Blue Star Leopard Wrasse
- Species Information
- Scientific Name:Macropharyngodon bipartitus
- Described:Blue Star Leopard Wrasse
- Maximum Size:5 inches
- Ideal Tank Size:50 gallons or greater.
The blue star leopard wrasse, Macropharyngodon bipartitus (Smith 1957) is one of the most beautiful, desirable fish in the aquarium trade. This wrasse is highly sought after for its incredible coloration, rare availability, and challenging reputation. The blue star leopard wrasse is known for being difficult to keep in captivity. In the wild, these fish graze constantly on live organisms such as small worms and crustaceans and often starve to death in captivity. At our Sustainable Islands project we spend weeks conditioning these fish to eat prepared foods such as cyclopeeze, frozen mysis and brine, and even our hatchery diet! Rest assured, the immense pressure of transitioning these wrasses to a suitable diet is alleviated when they have been raised at SI. Blue star leopard wrasses are reef-safe but they will eat small crustaceans and copepods in the home aquarium. These fish require a natural environment with live rock for shelter and grazing, and live sand for grazing and to bury themselves when startled, frightened, or at night. Like most wrasses, they may jump from a tank, so a tight-fitting lid is required.
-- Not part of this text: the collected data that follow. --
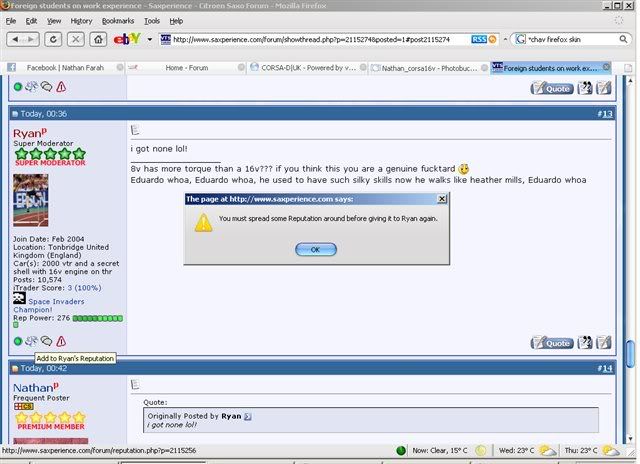Open the Bookmarks menu
This screenshot has height=464, width=640.
pyautogui.click(x=117, y=20)
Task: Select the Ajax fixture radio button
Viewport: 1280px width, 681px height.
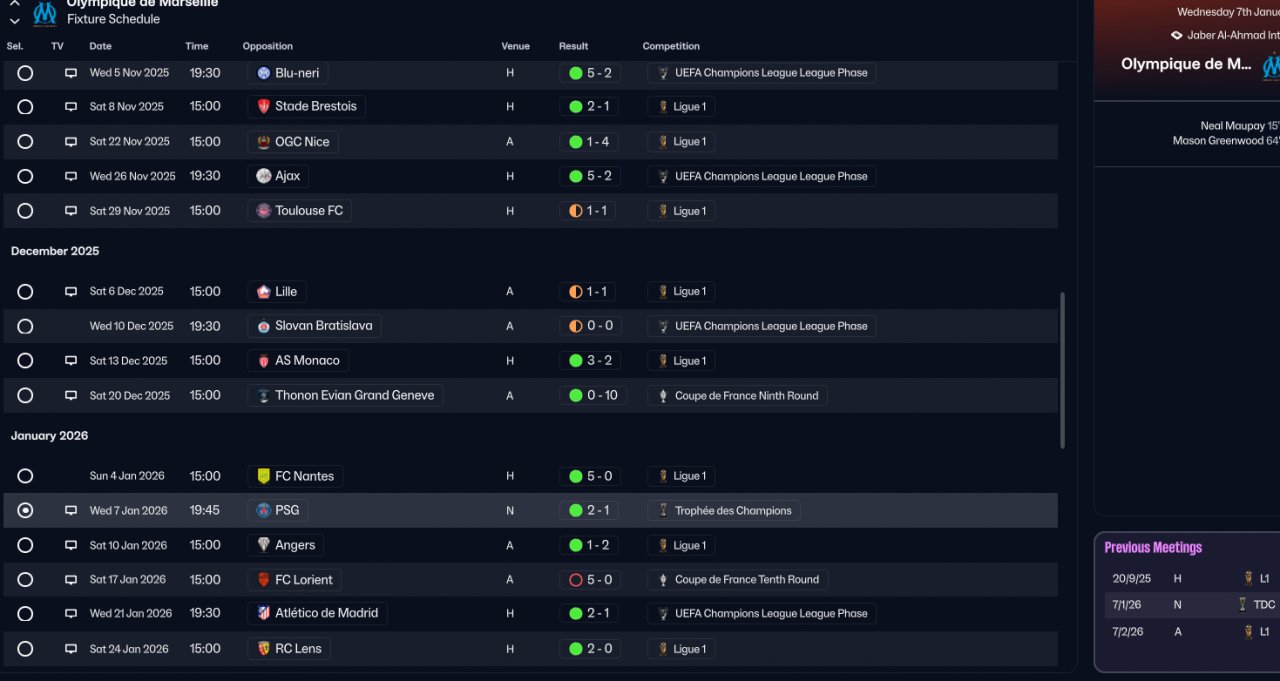Action: click(x=25, y=176)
Physical Description– The coloration of blue star leopard wrasses is nearly indescribable. They have a long body shape with pronounced lips and very large pharyngeal teeth. Juveniles and females are red in color with light yellow or white splotches creating a molted pattern throughout their body. On the underside is a dark patch with electric blue splotches. As this fish matures into a male its color changes drastically becoming a mix of green, red, purple, and blue splotches and stripes.
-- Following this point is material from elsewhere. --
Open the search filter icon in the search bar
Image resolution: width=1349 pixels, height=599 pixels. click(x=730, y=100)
Temperament– The leopard wrasse is very calm and should be housed with peaceful tank mates. It will fight with others of its kind or those in the same genus. They should be housed one per system unless two juveniles are added to a large tank at the same time.
Size– This wrasse reaches a maximum length of 5 inches but due to its extremely active nature and constant grazing it should be housed in 50 gallons or greater.
Diet- At our Sustainable Islands project we spend weeks conditioning these fish to eat prepared foods such as cyclopeeze, frozen mysis and brine, and even our Hatchery Diet!
Distribution– The blue star leopard wrasse is naturally found on the Eastern coast of Africa in the Indian Ocean.